*** Opening Data supplied ***

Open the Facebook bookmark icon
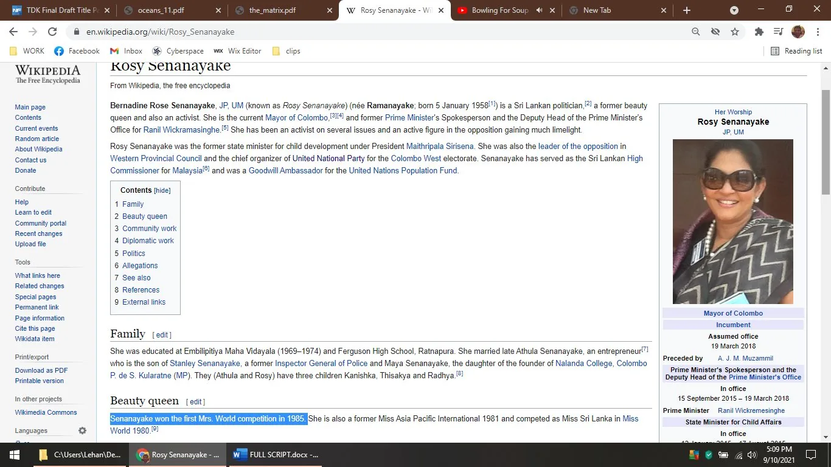pyautogui.click(x=59, y=51)
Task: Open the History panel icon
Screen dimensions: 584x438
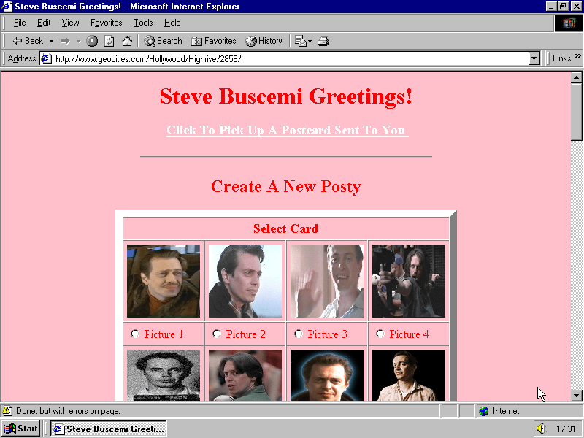Action: click(x=264, y=41)
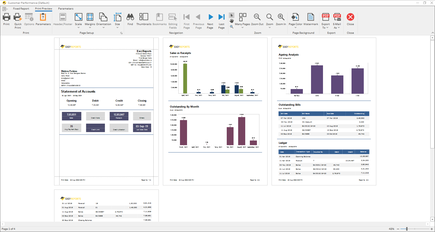
Task: Click the Find binoculars icon
Action: point(130,17)
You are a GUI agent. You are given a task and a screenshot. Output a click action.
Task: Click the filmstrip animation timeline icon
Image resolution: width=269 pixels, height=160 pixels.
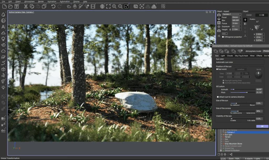coord(93,6)
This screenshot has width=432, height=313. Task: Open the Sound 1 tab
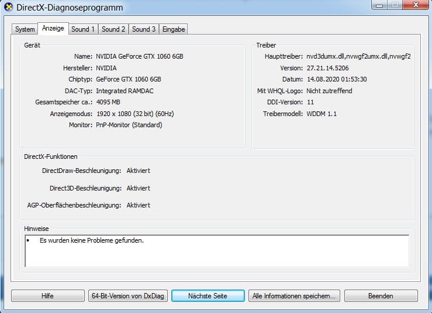pyautogui.click(x=83, y=29)
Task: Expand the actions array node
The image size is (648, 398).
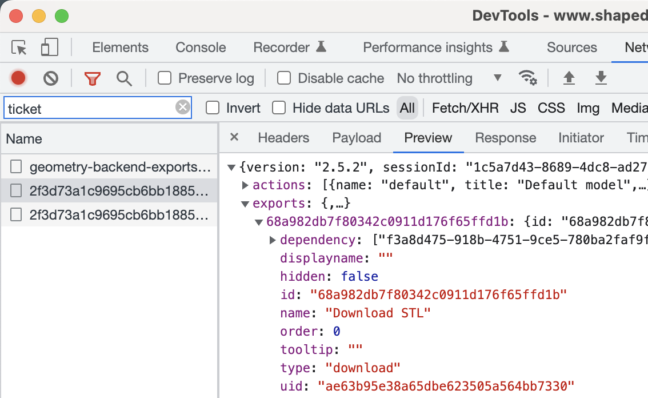Action: [245, 185]
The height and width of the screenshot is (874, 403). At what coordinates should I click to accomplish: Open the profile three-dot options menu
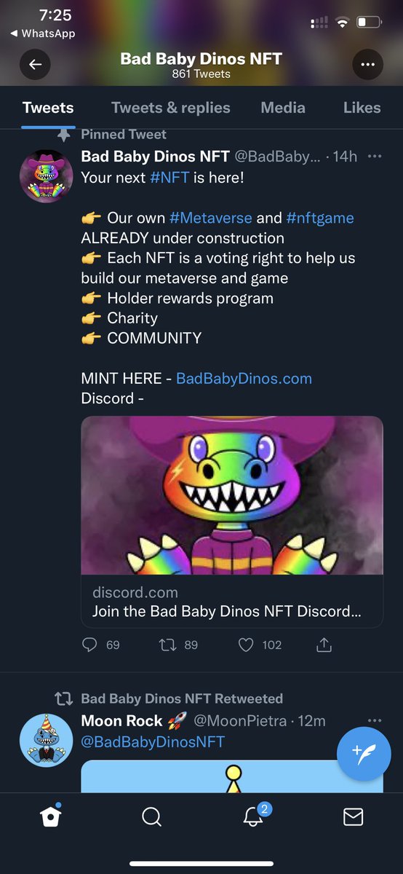click(x=367, y=65)
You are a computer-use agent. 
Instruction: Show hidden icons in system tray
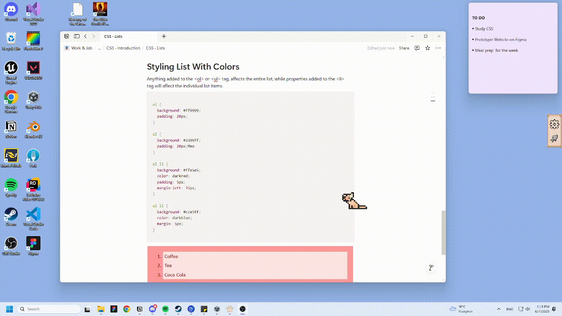tap(498, 309)
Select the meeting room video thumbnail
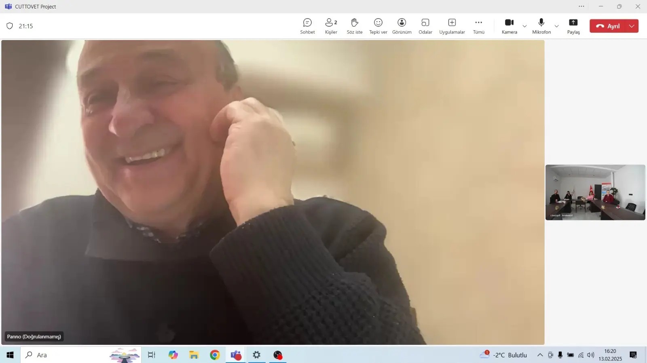Image resolution: width=647 pixels, height=363 pixels. [595, 192]
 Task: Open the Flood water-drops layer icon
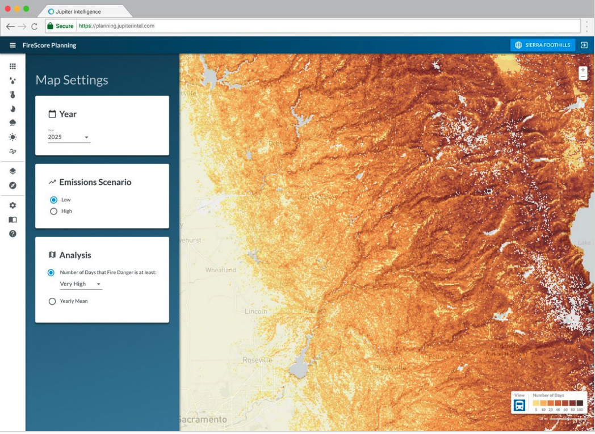point(12,80)
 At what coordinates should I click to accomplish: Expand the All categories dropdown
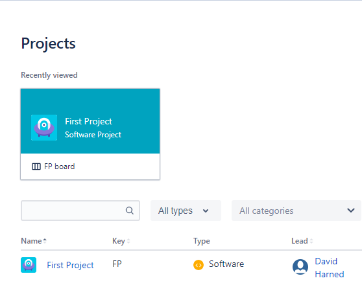[x=296, y=211]
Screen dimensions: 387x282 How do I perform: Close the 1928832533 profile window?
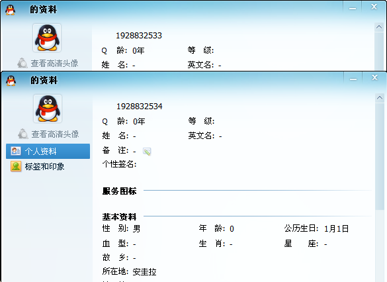click(x=374, y=7)
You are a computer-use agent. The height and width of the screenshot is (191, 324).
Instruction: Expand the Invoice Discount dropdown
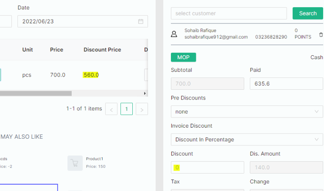click(x=247, y=140)
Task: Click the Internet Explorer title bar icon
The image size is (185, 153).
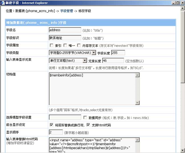Action: (x=3, y=3)
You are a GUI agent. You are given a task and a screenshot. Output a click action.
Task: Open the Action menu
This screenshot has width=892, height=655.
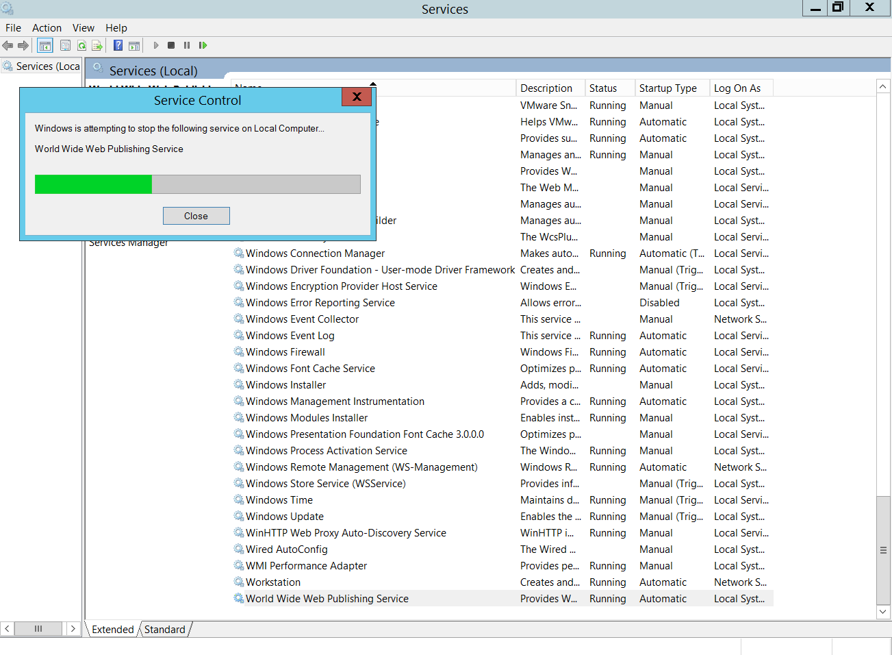point(47,27)
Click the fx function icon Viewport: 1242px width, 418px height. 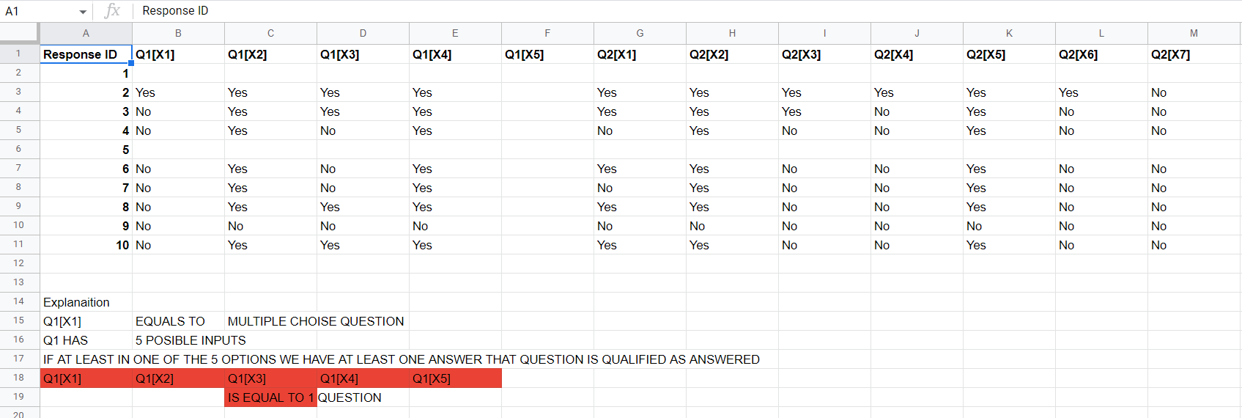click(x=112, y=11)

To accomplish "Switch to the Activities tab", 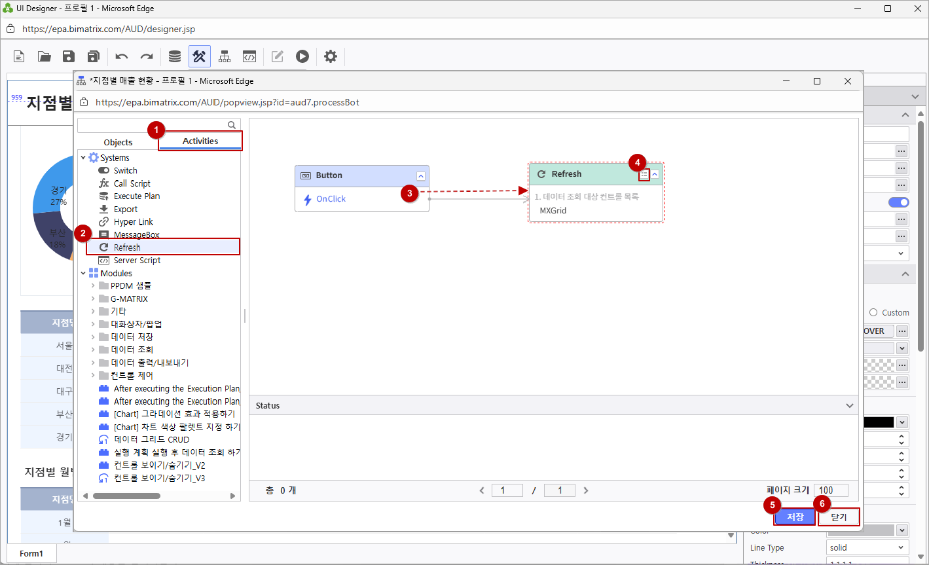I will click(x=200, y=141).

*** Closing Data supplied ***

What you will do – Among the lines of the data, find every one that holds "agent" and copy it.

Answer section –
You are a GUI agent. You are given a task and a screenshot. Output a click action.
You are a computer-use agent. 
You are a computer-use agent. The height and width of the screenshot is (191, 324).
You are a GUI agent. You are given a task and a screenshot. Output a click action.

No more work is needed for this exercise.